ABOUT:

Eva Douglas is a retired tenured professor from Seneca College of Applied Arts & Technology, who is finally finding her calling as a full time artist.  She has painted and worked in mixed media full time since 2016, having already completed a substantial body of work and has been accepted into several juried arts competitions since 2016, including the “Emerging Artists to Watch’ Exhibition, 2018, hosted by the Ontario Society of Artists and won several prizes already, including 1st prize in the multimedia category at the“Overzealous Fine Art Exhibition” in Toronto, in 2020.

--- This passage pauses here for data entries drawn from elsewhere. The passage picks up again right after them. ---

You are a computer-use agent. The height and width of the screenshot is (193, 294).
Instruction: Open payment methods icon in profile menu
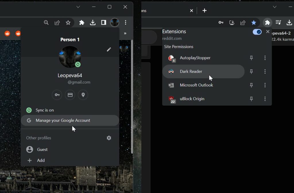tap(70, 95)
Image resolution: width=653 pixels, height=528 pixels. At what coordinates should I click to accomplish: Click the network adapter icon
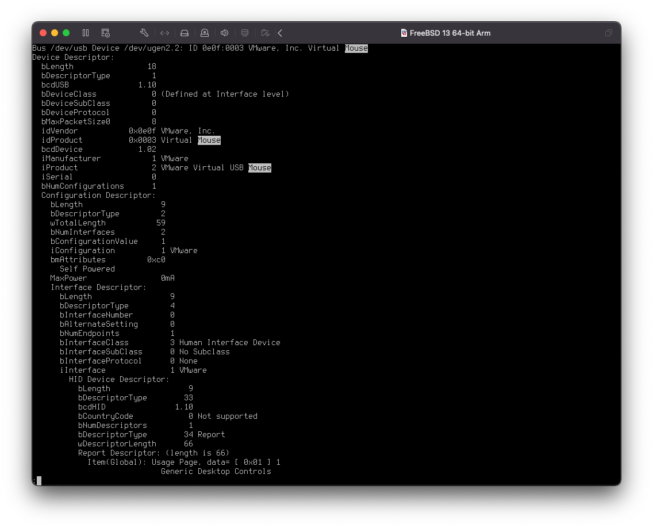(164, 33)
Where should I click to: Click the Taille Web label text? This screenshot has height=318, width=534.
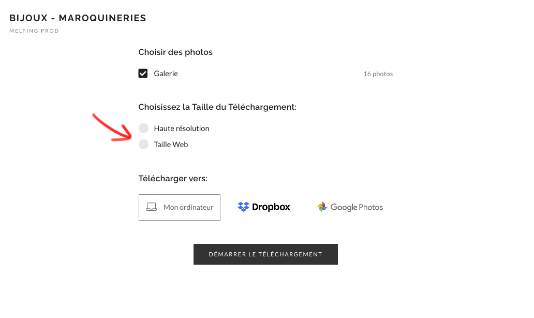(171, 144)
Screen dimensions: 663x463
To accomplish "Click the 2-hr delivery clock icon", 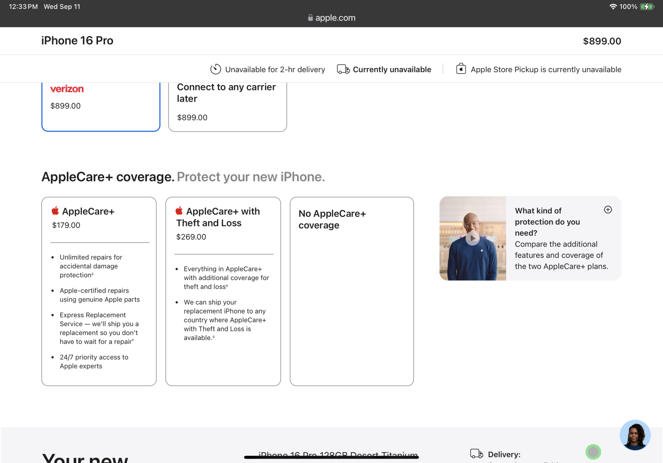I will [215, 69].
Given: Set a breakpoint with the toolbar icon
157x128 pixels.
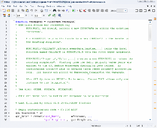Looking at the screenshot, I should pos(81,11).
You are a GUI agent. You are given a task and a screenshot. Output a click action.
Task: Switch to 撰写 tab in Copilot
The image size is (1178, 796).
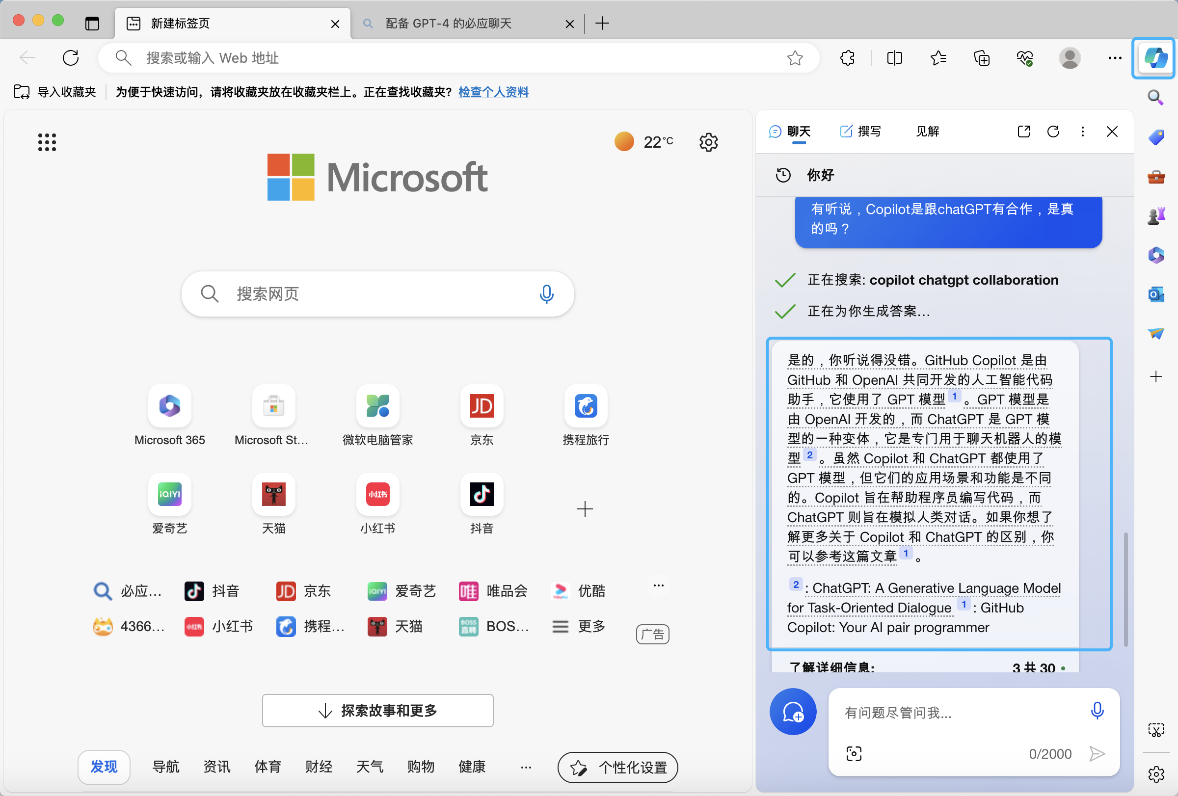click(x=861, y=132)
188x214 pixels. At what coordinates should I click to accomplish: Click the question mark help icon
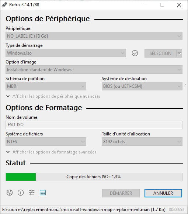pyautogui.click(x=185, y=86)
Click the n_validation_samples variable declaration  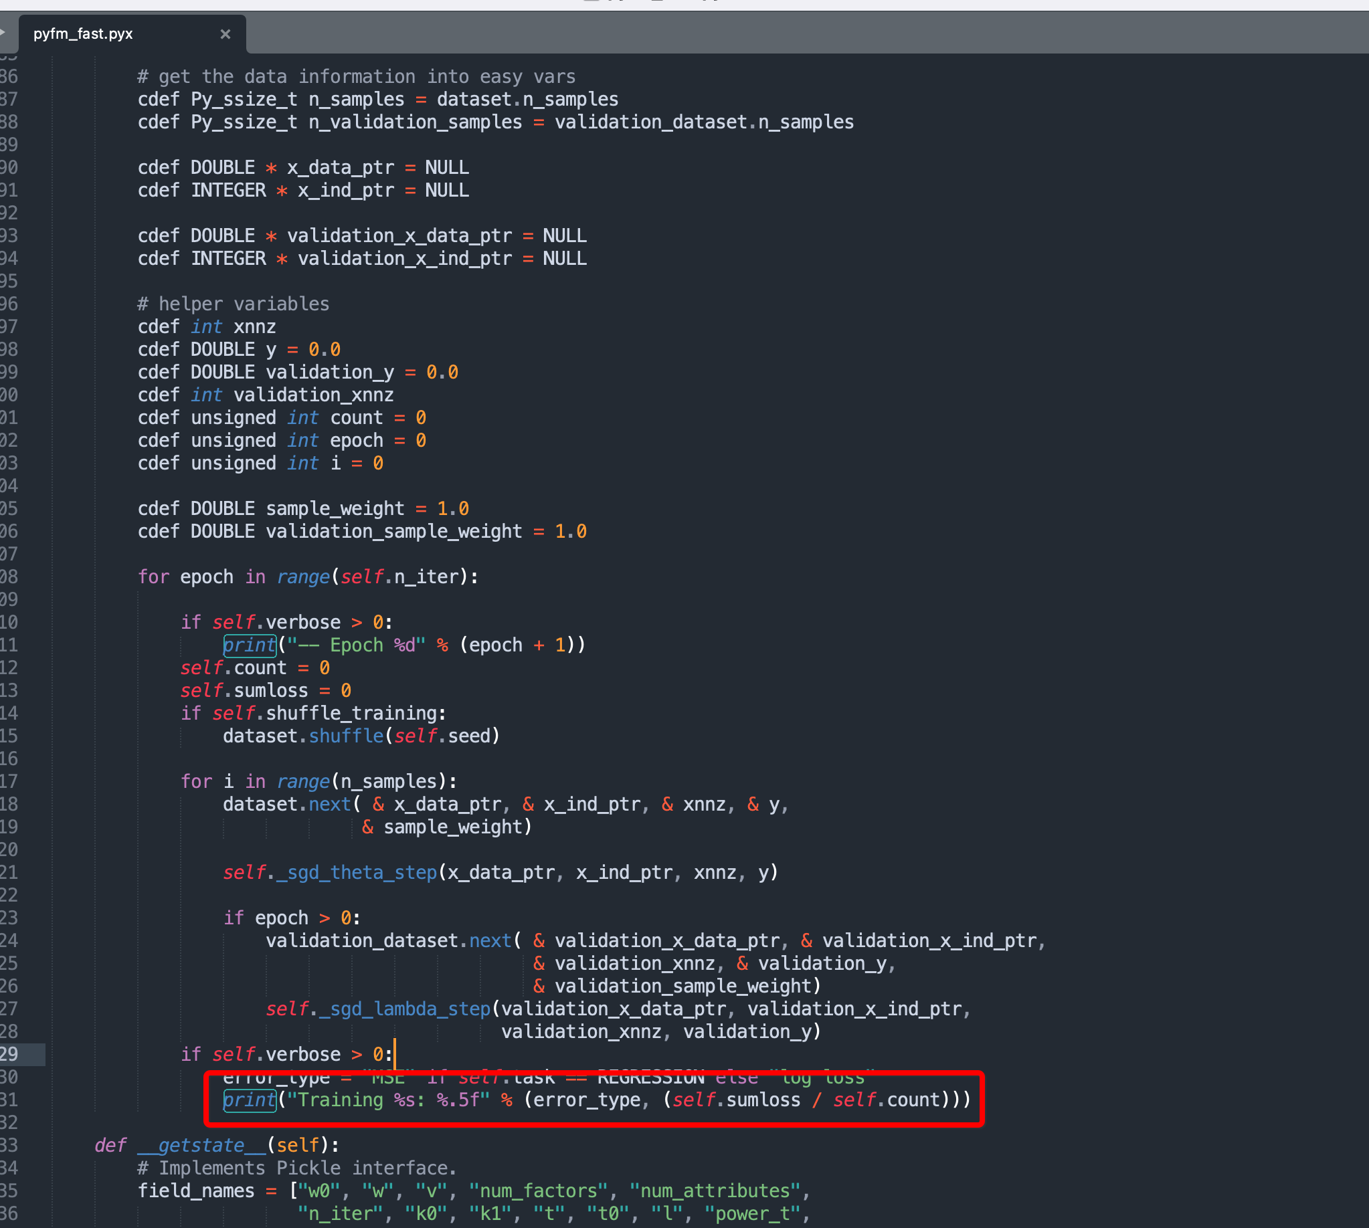tap(414, 122)
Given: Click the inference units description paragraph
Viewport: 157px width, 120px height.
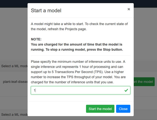Looking at the screenshot, I should [78, 72].
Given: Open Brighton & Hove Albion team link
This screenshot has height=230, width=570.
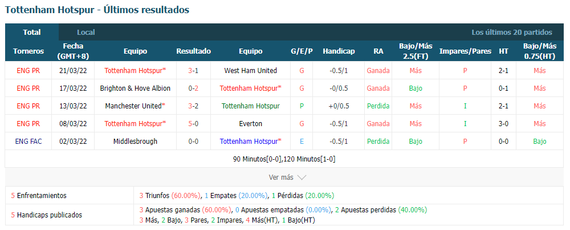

However, although late in the game as a painter and digital artist she has been an artist all her life making, teaching and writing about art.  Being a graduate of the Fine Arts Program at U of T, Eva then moved early on to win awards for her textile work and being published in several books including Una Abrahamson’s “Crafts Canada: The Useful Arts”.  She later became a professional graphic designer, and then moved on to a teaching position in the Design Department in the Fine Art Program at York University, where she taught colour theory and composition. This led to a full tenured professorial position at Seneca College of Applied Arts & Technology (York University Campus) where she became the Coordinator of the Illustration Arts Department – which under Eva’s direction, became formally modified to emerge as the Digital Media Arts Program.
Eva now lives permanently in LaHave, N.S. with her Norwegian husband, having left her daughter, grandkids and son-in-law in Toronto. Through her husband, she’s re-discovering her own Scandinavian roots, having been born in Stockholm, Sweden and coming to Canada as a young girl.

THOUGHTS ABOUT MY WORK:

Endless discussions repeat year after year, analyzing what ART is...its purpose, its process, its relevance to society or the individual.  For me, it's a process that demands to be satisfied. There is nothing equivocal about it. It's like eating or sleeping - a necessity. All art is autobiographical. But how it will be received is entirely dependent on its cultural context - political climate, current academic and institutional ideas about relevance and definitions of 'beauty', and finally, our commodification of just about everything. All I can hope to do is trust the process - my own interpretation of how I experience my life as lived as one human being, gifted with life and a will to interpret and make sense of what I experience. Art is forever subjective, no matter how many books are written to define it. Georgia O'Keeffe defined art for herself as "filling a space in a beautiful way". Simply put and to me, more honest than the thousands of pages of definitions and rationalizations that abound on the subject. For me, the act of art making fills me with a sense of calm, of a joy in being able to wander in some inner landscape not knowing where I will arrive until I get there. The final 'artistic outcome' is always a surprise, the end of the journey. But it's the journey that is most fun, the most rewarding, the most necessary to me feeling that I am indeed, experiencing my life...a kind of still point in a world I see as a chaotic maelstrom. It's always interesting to see how other artists define their relationships to their world as they see it. Chagall once said that no-one can compete with the beauty of flowers. Picasso said that art is a lie that makes us realize the truth - a rather provocative and cryptic remark, but interesting to think about. But after reading the recent Max Tegmark's book, Life 3.0: Being Human in the Age of Artificial Intelligence, I tend to agree with him when he concludes that "consciousness = subjective experience". This becomes for him the defining argument for whether the most sophisticated of AI constructions can experience a sense of 'self'.  Applied to appreciating or making art, I would just say that if a work makes you feel more intensely your self or gain a new shift in perspective in how one views the world, then there has been a raising of 'consciousness'. And I guess that's what I aspire to do.

This website only covers the years from 2016-2023.